A javascript module that catches javascript errors and posts them back to a server to be logged and managed.

Downloads

5

Readme

jserrlogger

A javascript module that catches javascript errors and posts them back to a server to be logged and managed.

Including jserrlogger.js

Add a script tag to your page

<script src="jserrlogger.min.js"></script>

Install the handler

<script>
    jserrlogger.install("http://www.your-url.com/err_js_endpoint");
</script>

Install the handler with options

<script>
    var options = {
        upperLimit: 5,
        debug: 1,
        timeout: 3000
    };
    jserrlogger.install("http://www.your-url.com/err_js_endpoint", options);
</script>

Options available to specify:

  • upperLimit - when set, only report the first upperLimit errors in one browser session, ignore any errors after that
  • debug - when enabled, log to console any errors
  • timeout - timeout after which the jsonp script is removed from the DOM (in ms)

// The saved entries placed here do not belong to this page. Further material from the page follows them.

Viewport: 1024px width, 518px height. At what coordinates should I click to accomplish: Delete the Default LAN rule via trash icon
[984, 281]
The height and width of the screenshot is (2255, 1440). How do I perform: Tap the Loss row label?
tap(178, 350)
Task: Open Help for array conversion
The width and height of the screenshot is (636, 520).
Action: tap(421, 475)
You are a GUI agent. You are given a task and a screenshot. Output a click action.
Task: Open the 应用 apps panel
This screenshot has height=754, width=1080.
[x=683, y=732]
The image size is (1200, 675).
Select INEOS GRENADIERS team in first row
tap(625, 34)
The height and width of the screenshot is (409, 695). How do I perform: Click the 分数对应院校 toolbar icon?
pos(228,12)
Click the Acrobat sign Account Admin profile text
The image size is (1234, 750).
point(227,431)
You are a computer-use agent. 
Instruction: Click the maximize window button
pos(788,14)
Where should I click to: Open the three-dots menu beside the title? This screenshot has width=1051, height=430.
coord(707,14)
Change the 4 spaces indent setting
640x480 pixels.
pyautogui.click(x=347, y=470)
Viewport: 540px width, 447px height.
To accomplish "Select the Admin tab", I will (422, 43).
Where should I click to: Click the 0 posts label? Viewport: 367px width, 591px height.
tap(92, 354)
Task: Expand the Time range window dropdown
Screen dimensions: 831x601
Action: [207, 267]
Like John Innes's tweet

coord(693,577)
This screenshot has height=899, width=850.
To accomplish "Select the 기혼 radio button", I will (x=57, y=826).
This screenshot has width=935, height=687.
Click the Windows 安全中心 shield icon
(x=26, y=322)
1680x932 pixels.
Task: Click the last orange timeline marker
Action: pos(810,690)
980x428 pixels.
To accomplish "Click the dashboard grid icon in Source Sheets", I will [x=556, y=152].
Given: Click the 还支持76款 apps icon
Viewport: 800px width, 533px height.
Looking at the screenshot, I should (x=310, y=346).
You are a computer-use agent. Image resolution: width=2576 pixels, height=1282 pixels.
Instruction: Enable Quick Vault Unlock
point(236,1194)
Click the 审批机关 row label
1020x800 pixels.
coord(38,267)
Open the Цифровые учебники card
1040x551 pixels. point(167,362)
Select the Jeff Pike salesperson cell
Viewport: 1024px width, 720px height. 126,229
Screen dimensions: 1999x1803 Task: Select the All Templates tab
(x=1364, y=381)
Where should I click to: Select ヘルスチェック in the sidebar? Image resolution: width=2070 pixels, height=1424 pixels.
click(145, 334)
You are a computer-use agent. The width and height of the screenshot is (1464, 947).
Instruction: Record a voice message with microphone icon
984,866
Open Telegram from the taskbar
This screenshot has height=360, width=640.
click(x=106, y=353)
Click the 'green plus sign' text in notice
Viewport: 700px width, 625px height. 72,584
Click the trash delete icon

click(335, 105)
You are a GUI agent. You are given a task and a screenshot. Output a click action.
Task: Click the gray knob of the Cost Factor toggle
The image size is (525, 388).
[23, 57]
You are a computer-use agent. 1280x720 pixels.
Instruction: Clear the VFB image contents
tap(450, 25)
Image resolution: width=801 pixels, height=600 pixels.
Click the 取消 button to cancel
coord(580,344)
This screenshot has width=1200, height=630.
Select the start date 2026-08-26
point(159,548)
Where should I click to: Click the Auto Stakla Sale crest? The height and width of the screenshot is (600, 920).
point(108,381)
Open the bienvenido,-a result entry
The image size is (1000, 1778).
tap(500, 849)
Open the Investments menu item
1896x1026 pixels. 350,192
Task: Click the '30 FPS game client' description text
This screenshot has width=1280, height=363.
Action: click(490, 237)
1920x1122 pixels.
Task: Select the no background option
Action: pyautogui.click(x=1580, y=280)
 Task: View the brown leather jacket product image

Implement the server side endpoint

jserrlogger will send GET requests like these:

http://www.your-url.com/err_js_enpoint/?i=1&sn=<encoded_page_url>&fl=<encoded_js_file_name>&ln=<line_number>&err=<encoded_err_message>

Handle it on the server side as you see fit (i.e. log them in a DB, email them, etc.)

You can report your own errors

Use jserrlogger.logErr call to report your own errors to the server side.

    jserrlogger.logErr("Someone stepped on the boobytrap.", "app.js", 834);

How does it work?

jserrlogger.js installs a callback on window.onerror. This is a callback that gets called whenever there's a javascript error on a page (which is not caught). These errors can come up from your code or any 3rd party js libraries you use. jserrlogger.js will then submit a JSONP request to your configured URL endpoint (the one you specify in the call to install) and send you in the query string:

  • i - an enumerator of the exception since the start of the browser session (0 - first, etc.)
  • sn - the URL of the page as shown in the browser where the exception was raised
  • fl - the js file name where the exception was raised
  • ln - the line number where the exception was raised
  • err - the actual message of the exception raised

jserrlogger.js will also call any previously installed window.onerror callback.